No Official Mac Support, Sorry!

I mentioned before that this app would run on Mac once I finish porting to the new toolkit. Unfortunately, now that I’ve done most of the work this will not quite be true. The problem is cost/resources. It is free to develop for Windows and Linux, but Apple expects you to have Apple hardware (which I don’t have), a paid Apple developer account (which I don’t have), and a code-signing certificate (which I don’t have, because they are quite expensive and difficult to get as an individual and not a company).

That said, my codebase should be very, very close to working on Mac. I just can’t test it or officially support/release it. It’s very likely the branch will work if you were to compile it yourself and make a few tweaks to the CefNet startup code. I somewhat dislike the open source mentality of “It’s open source, so just fix the code yourself!” but I have to take that position on this issue. But I will gladly accept pull requests if someone wants to finish Mac support and figure out how to properly distribute it.

You Can Now Print!

I never even considered printing support in the old WPF-based app.
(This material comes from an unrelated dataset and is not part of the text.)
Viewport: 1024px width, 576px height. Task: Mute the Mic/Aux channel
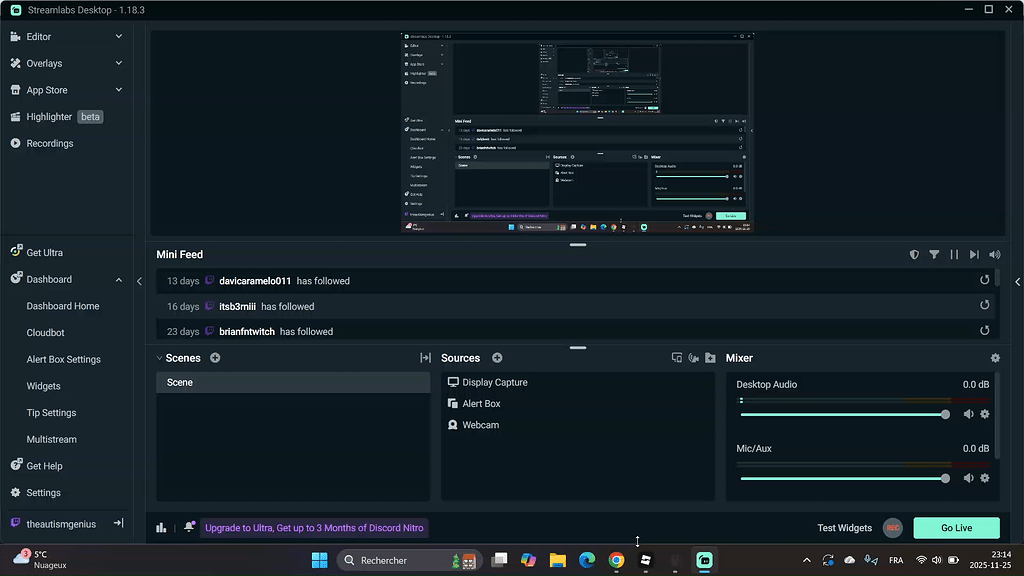(968, 477)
But using CefNet, I almost got printing for free. I just call a Print() function on the embedded webview, and the built-in browser prints for me! All I had to do was write up some print CSS for the Quill editor page to clean it up a bit.
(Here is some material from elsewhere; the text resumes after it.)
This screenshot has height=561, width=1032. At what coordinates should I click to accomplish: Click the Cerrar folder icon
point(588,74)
Combining Document Formats

The old WPF-based version had two document formats: FlowDocument which was used for manuscript text, and MarkdownDocument which was used for notes and tickets. I was never quite comfortable with that, but FlowDocument was missing features I found useful for notes, and Markdown was very inadequate for a rich text document.

The new Avalonia-based version, however, only uses one document format based on Quill delta. This simplifies things, and avoids mental context-switching when a different document has a totally different UI and set of features. Now, it’s all the same!

Losing Some Features

I am trimming the fat, so to speak, as part of this port. A couple features I never really used are going away.

File Browser

The old File Browser feature allowed you to embed entire files within the works database. I intended this to store cover art, completed manuscripts, and so on, so it’s all packaged up in the works database and you only have to backup/store one file to have everything. However, I never used this feature for anything except storing one Word template file, so I simply canned this feature. So when you update, make sure to pull any important files out of the File Browser first, because they will be nuked as part of the database upgrade.

Ticket Tracker

As a software engineer, my concept of ticket tracking is heavily influenced by Redmine/Trac/Jira/Bugzilla/etc, and my ticket tracker reflected that. But it was actually way too heavyweight, and so I am removing it. All tickets and ticket history will be lost as part of the database upgrade to the new version.

What’s Left?

I have a ton of small tweaks and fixes to work on, but it’s mostly usable at this point. (Export to Word is very much still a work in progress.) I have not created a release yet, but that should happen in the upcoming weeks. In the meantime, the avalonia branch is buildable and usable to anyone who wants to build it in Visual Studio. Check it out here: https://github.com/TjMott/TjMott.Writer/tree/avalonia

Well, that’s all I have for now. Thanks for reading!